Pope Benedict XVI, in his first public comments since he announced that he would become the first pontiff in centuries to resign, yesterday said he was fully aware of the gravity of his decision, but confident that it would not hurt the Catholic Church.
“Continue to pray for me, for the church and for the future pope,” he said in unscripted remarks at the start of his weekly general audience, one of his last public appearances before he resigns on Feb. 28.
The pope, who looked and sounded strong, was interrupted several times by thunderous applause from about 8,000 faithful and tourists who packed the vast audience hall, the Sala Nervi.
He had received a lengthy standing ovation when he entered the hall for the ceremony, which was carried live by Italian television channels.
In brief, prepared remarks that mirrored those he read to stunned cardinals when he announced his decision on Monday, the pope said God would continue to guide the church because it was much more than its earthly leader.
“I took this decision in full freedom for the good of the church after praying for a long time and examining by conscience before God,” he said in Italian.
He said he was “well aware of the gravity of such an act, but at the same time aware of not being able to carry out my [papal] ministry with the physical and spiritual force that it requires.”
Benedict said he was sustained by the “certainty that the church belongs to Christ, who will never stop guiding it and caring for it.”
He said that “he felt almost physically” the affection and kindness he had received since he announced the decision.
Later yesterday, an Ash Wednesday Mass that was originally scheduled to have taken place in a small church in Rome, was moved to St Peter’s Basilica so more people could attend.
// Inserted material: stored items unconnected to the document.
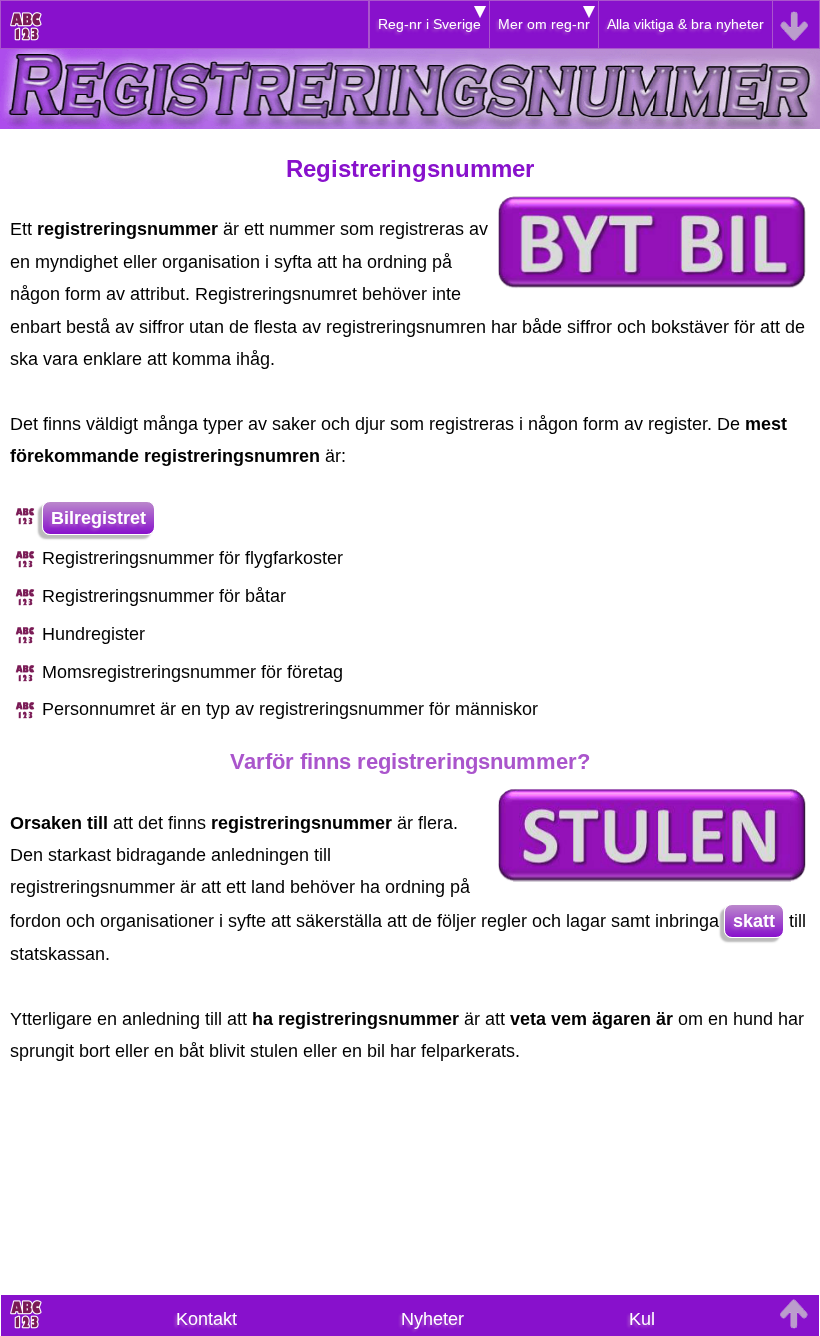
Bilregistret (98, 518)
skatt (754, 921)
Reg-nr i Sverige (429, 24)
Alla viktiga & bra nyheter (685, 24)
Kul (642, 1319)
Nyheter (432, 1319)
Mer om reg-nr (544, 24)
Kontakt (206, 1319)
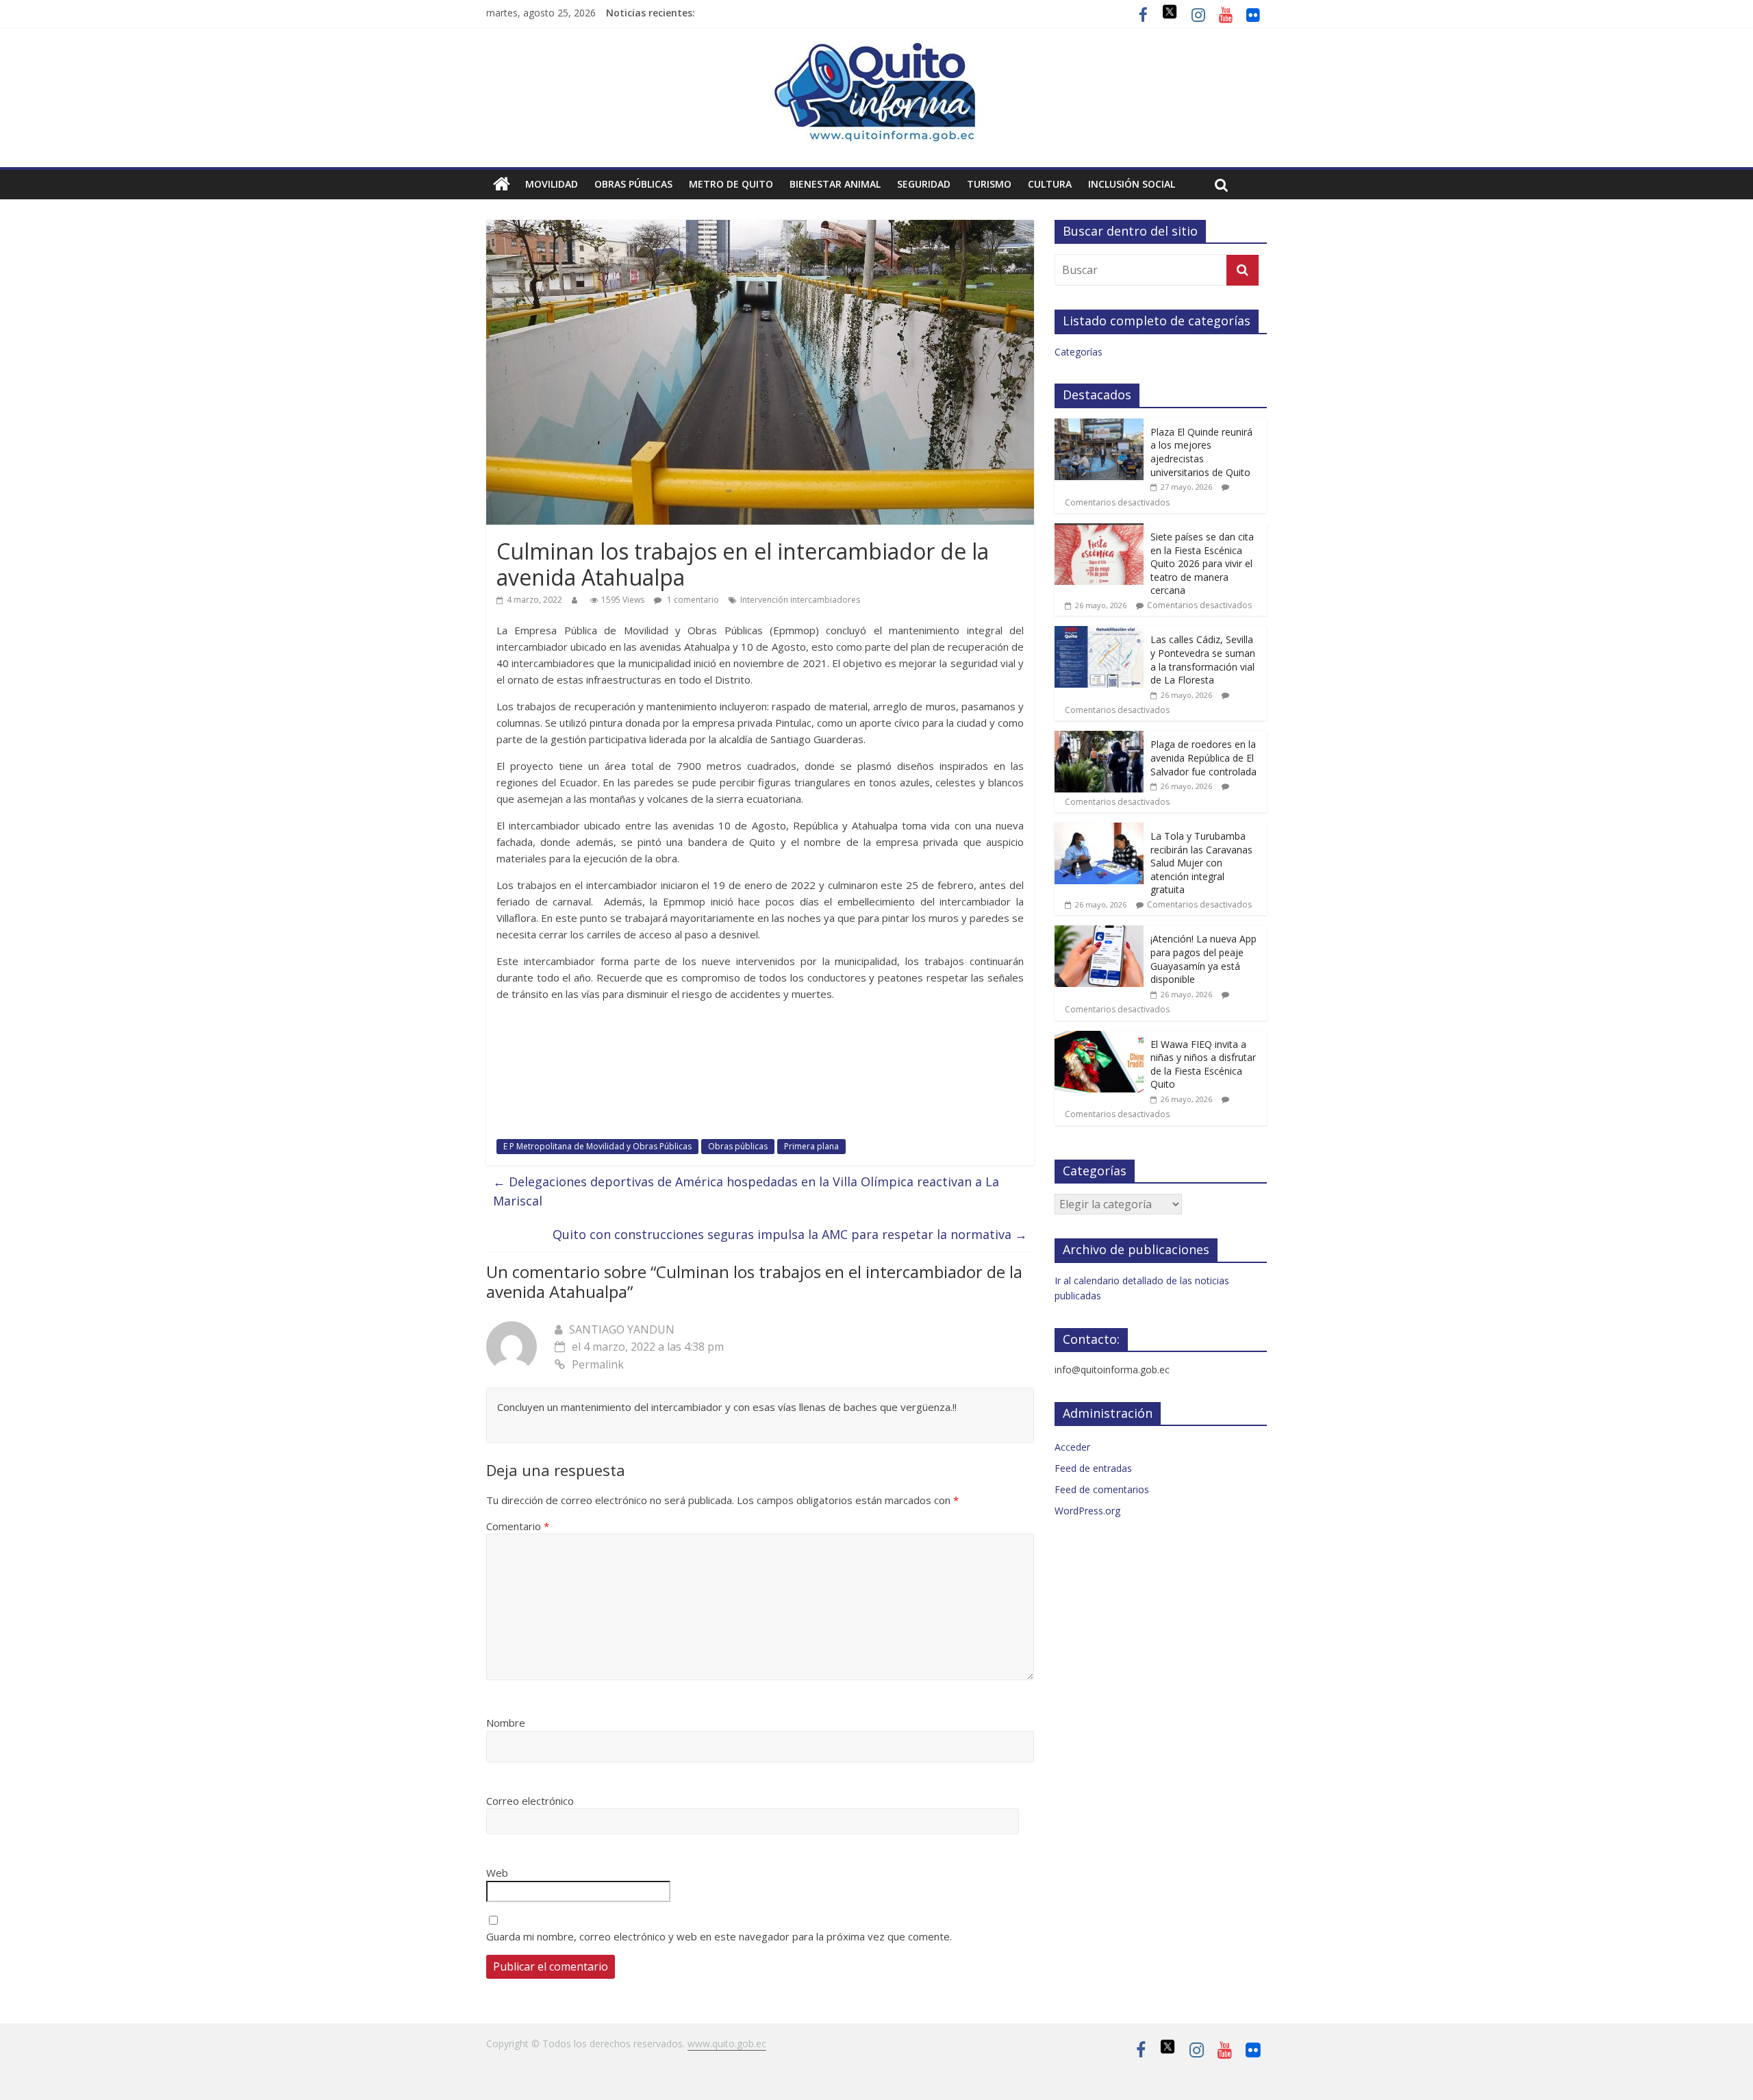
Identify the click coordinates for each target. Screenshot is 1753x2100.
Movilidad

However, the move will also spare the 85-year-old pope the usual procession to the church.
Unless the Vatican changes the pope’s schedule, it will be his last public Mass.
The high point of the mass, which launches the traditional period of penitence ahead of Easter in the Christian calendar, will see the pope mark the foreheads of the faithful with ashes.
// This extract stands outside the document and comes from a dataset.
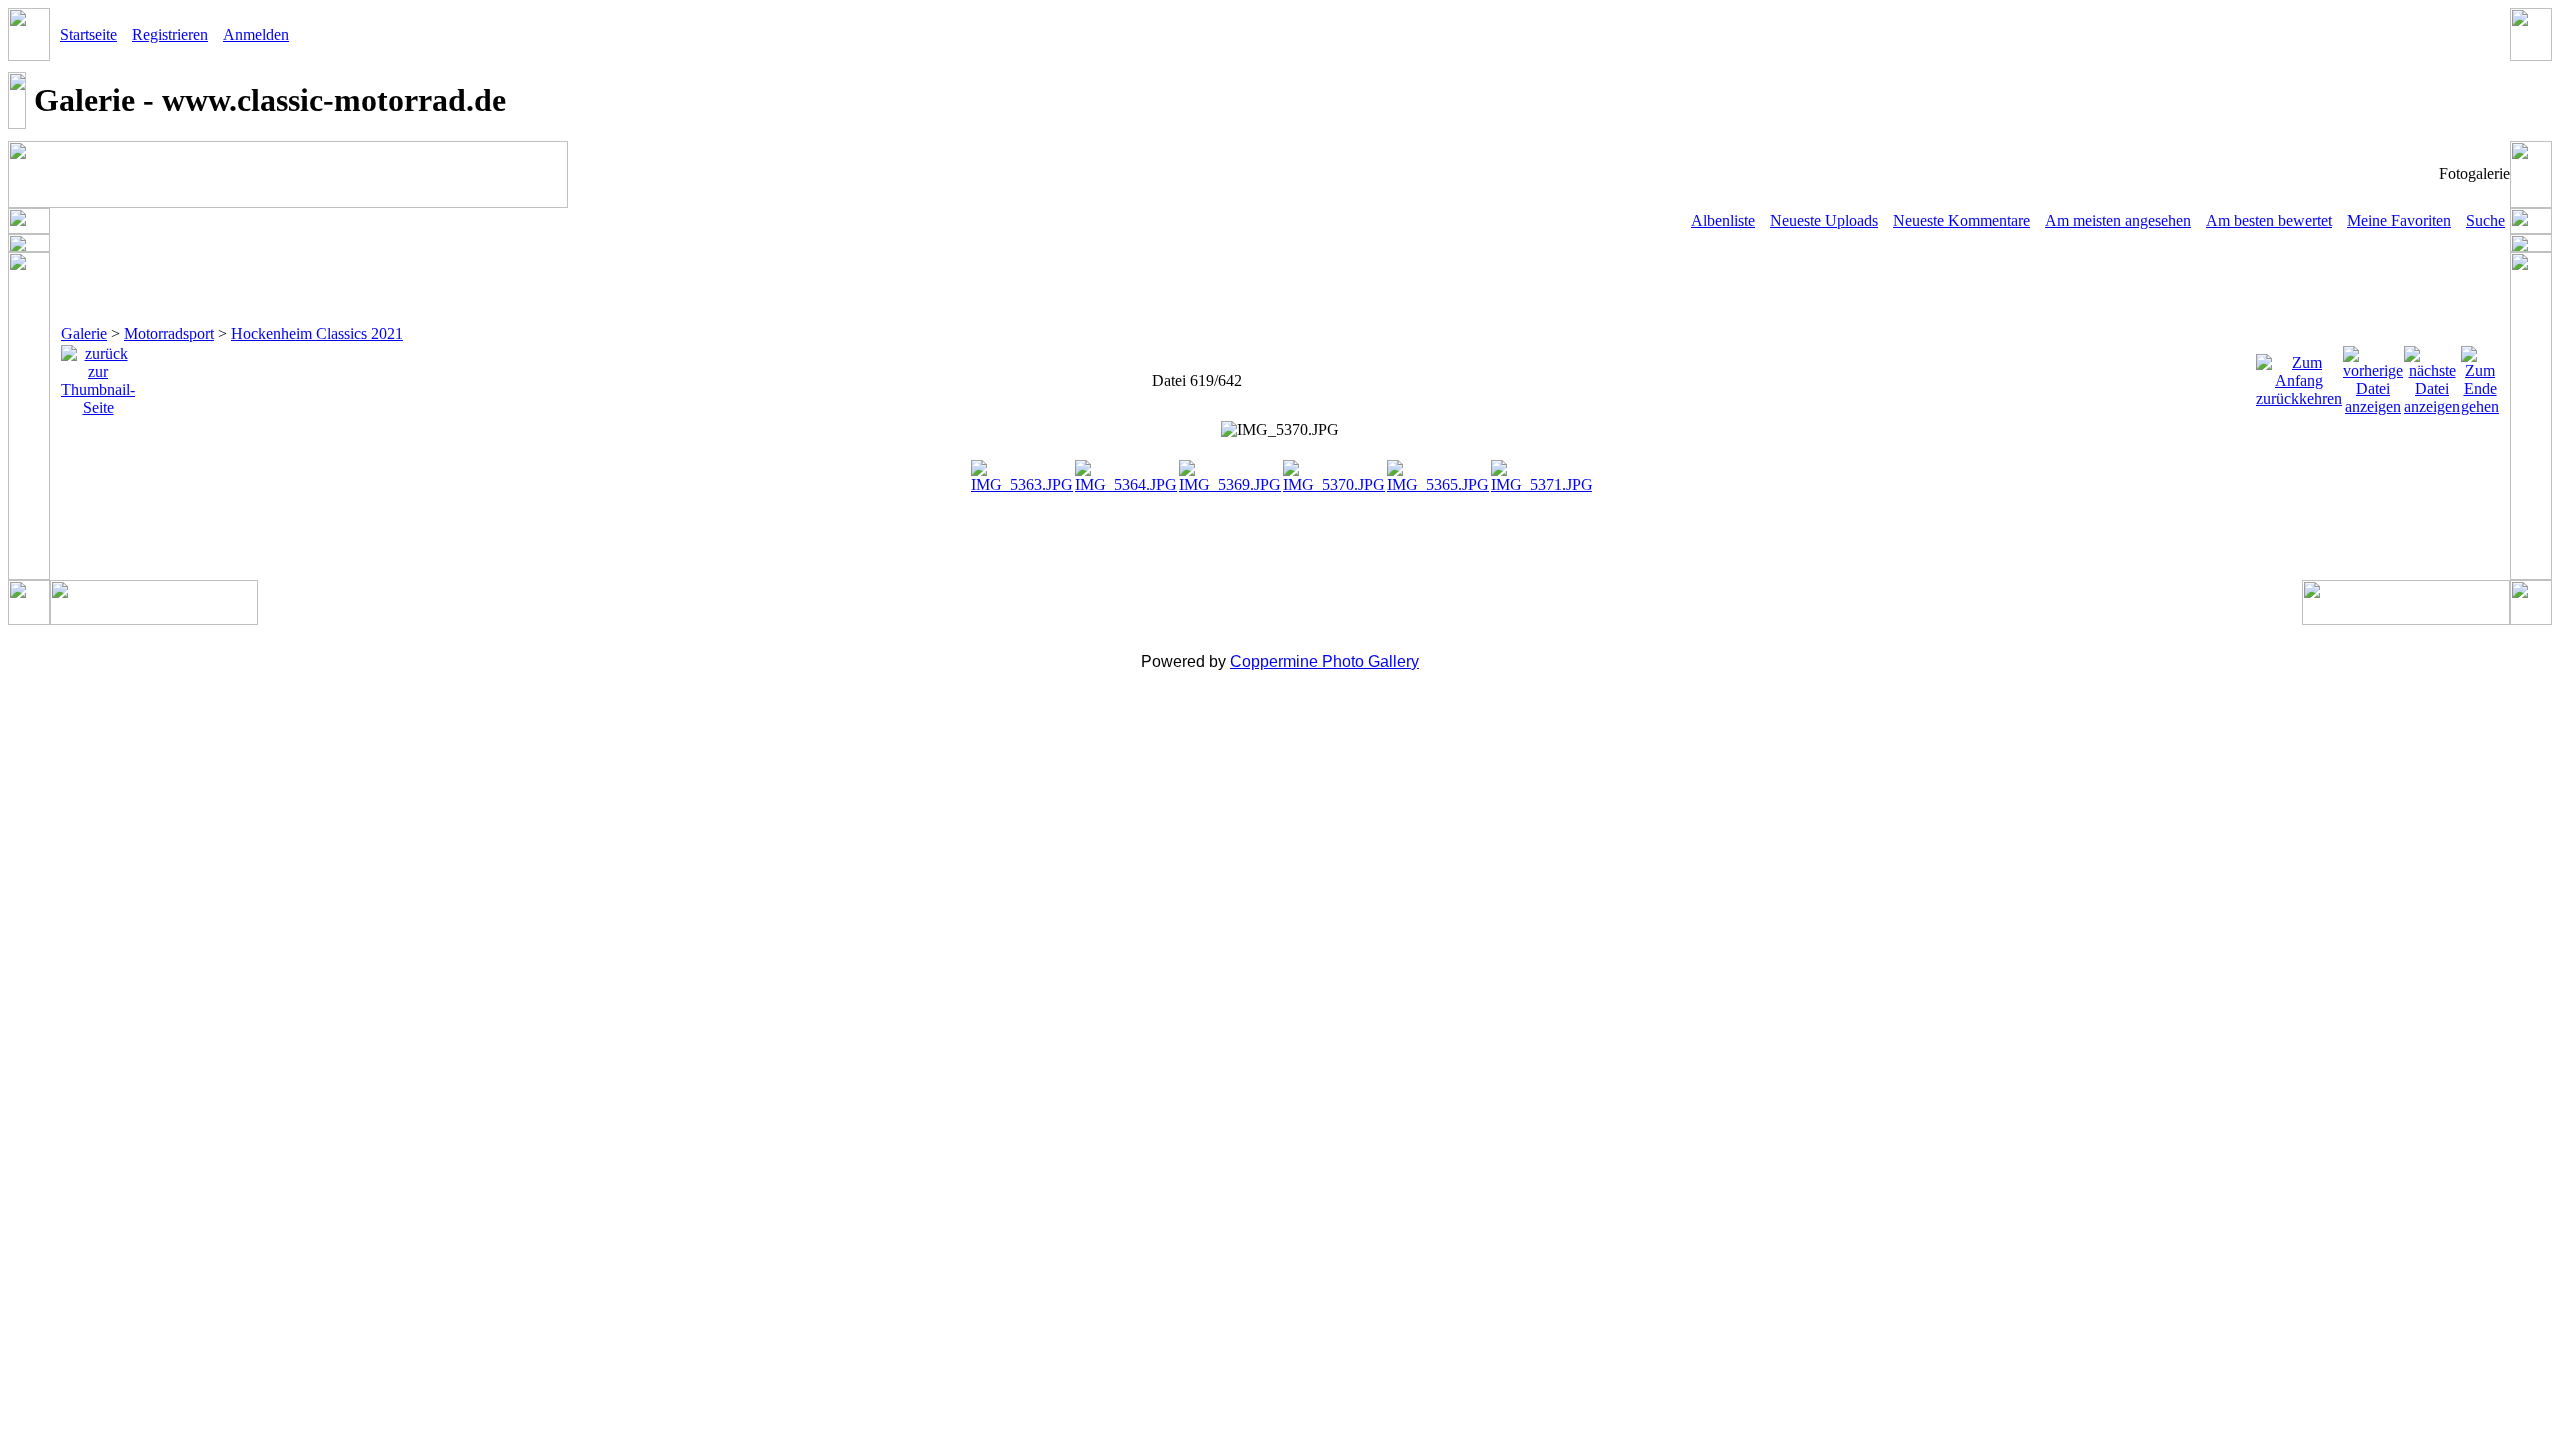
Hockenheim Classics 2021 (317, 333)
Hours before Benedict was due to appear as yesterday’s audience, long lines snaked out into St Peter’s Square of people waiting to pass through metal detectors to get into the audience hall.
Tickets to the event were issued well in advance, so several thousand pilgrims experienced the historic moment out of sheer luck.
“We were just coming for vacation, and now we are getting all of this,” said Terry Rodger, a tourist from New Orleans, Louisiana, as he headed to the audience. “I am very excited. I’m surprised.”